What to do — Return the following from the records below: each line, word for word, starting with the line that contains "マルチピッチ (513, 157)" and going on through the line that contains "雪山 冬季ルート (515, 186)", with nothing outside that range.
==== Data
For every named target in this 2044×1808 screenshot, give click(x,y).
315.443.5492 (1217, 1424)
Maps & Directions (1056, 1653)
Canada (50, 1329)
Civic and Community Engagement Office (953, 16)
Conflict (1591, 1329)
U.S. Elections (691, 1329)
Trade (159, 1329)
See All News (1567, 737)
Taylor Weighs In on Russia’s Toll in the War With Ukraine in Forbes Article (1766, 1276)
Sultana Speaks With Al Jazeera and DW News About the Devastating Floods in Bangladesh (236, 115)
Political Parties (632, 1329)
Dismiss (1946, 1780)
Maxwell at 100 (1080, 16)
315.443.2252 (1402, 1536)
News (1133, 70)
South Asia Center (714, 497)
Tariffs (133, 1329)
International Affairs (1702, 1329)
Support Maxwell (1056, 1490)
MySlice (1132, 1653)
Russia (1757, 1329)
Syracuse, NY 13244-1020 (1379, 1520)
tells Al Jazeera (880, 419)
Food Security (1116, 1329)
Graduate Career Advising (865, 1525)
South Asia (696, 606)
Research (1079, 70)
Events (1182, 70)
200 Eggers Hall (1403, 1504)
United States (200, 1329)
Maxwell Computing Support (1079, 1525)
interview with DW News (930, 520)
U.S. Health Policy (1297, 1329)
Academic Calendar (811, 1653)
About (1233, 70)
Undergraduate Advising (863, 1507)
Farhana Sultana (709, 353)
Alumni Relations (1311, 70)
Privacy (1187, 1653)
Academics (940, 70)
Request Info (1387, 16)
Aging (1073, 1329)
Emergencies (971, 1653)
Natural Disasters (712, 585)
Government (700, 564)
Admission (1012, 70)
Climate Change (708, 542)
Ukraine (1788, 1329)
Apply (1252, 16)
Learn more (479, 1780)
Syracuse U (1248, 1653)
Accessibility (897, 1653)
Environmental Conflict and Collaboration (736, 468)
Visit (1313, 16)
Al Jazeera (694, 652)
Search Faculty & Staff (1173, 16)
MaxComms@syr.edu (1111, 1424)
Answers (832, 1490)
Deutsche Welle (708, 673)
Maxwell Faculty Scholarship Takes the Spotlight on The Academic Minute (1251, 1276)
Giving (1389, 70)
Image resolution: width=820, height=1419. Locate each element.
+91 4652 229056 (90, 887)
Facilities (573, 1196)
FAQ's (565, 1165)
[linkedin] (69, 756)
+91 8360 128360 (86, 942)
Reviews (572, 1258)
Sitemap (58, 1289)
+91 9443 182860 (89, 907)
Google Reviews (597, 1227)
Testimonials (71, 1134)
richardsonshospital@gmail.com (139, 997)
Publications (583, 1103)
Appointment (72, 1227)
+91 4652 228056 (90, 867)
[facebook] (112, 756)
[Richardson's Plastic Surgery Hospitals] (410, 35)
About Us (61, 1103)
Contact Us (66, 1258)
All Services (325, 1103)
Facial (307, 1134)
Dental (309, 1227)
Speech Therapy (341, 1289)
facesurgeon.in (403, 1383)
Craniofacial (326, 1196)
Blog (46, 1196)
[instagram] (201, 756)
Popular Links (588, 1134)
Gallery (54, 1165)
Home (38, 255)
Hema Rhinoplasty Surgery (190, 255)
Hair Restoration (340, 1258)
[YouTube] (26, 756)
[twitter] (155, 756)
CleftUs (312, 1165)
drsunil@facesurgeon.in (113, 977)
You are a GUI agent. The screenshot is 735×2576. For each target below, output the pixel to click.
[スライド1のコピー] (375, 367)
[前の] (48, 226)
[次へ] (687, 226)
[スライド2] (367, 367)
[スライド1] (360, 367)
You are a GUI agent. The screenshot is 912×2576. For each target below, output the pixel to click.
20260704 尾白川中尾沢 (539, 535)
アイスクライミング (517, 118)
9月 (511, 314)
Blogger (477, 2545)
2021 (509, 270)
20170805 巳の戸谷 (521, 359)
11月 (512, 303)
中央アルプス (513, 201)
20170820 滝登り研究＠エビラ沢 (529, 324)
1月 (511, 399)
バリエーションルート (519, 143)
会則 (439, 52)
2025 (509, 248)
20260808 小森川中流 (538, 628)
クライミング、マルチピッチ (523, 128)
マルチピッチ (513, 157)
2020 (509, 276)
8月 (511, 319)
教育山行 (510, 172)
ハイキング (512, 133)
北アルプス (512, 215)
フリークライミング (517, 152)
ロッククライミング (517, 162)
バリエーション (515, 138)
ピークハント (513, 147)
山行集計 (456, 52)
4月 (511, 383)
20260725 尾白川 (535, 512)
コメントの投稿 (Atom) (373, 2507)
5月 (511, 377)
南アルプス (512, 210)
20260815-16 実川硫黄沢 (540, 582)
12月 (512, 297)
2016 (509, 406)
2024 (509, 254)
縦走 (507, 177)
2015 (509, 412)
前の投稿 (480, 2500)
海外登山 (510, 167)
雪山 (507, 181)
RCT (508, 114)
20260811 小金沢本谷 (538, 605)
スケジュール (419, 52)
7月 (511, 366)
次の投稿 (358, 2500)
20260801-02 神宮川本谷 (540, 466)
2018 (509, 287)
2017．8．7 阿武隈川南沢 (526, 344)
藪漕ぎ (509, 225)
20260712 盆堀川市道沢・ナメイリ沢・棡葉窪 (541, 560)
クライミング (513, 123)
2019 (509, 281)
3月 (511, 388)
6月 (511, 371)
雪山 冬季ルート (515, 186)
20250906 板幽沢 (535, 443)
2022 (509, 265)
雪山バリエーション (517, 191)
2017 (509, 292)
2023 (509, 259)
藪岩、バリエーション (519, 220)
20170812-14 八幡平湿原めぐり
========
Task output —
マルチピッチ (513, 157)
2020 (509, 276)
8月 (511, 319)
教育山行 (510, 172)
ハイキング (512, 133)
北アルプス (512, 215)
フリークライミング (517, 152)
ロッククライミング (517, 162)
バリエーション (515, 138)
ピークハント (513, 147)
山行集計 (456, 52)
4月 (511, 383)
20260725 尾白川 (535, 512)
コメントの投稿 (Atom) (373, 2507)
5月 (511, 377)
南アルプス (512, 210)
20260815-16 実川硫黄沢 (540, 582)
12月 (512, 297)
2016 (509, 406)
2024 (509, 254)
縦走 (507, 177)
2015 (509, 412)
前の投稿 (480, 2500)
海外登山 (510, 167)
雪山 (507, 181)
RCT (508, 114)
20260811 小金沢本谷 (538, 605)
スケジュール (419, 52)
7月 (511, 366)
次の投稿 (358, 2500)
20260801-02 神宮川本谷 (540, 466)
2018 (509, 287)
2017．8．7 阿武隈川南沢 (526, 344)
藪漕ぎ (509, 225)
20260712 盆堀川市道沢・ナメイリ沢・棡葉窪 (541, 560)
クライミング (513, 123)
2019 (509, 281)
3月 (511, 388)
6月 (511, 371)
雪山 冬季ルート (515, 186)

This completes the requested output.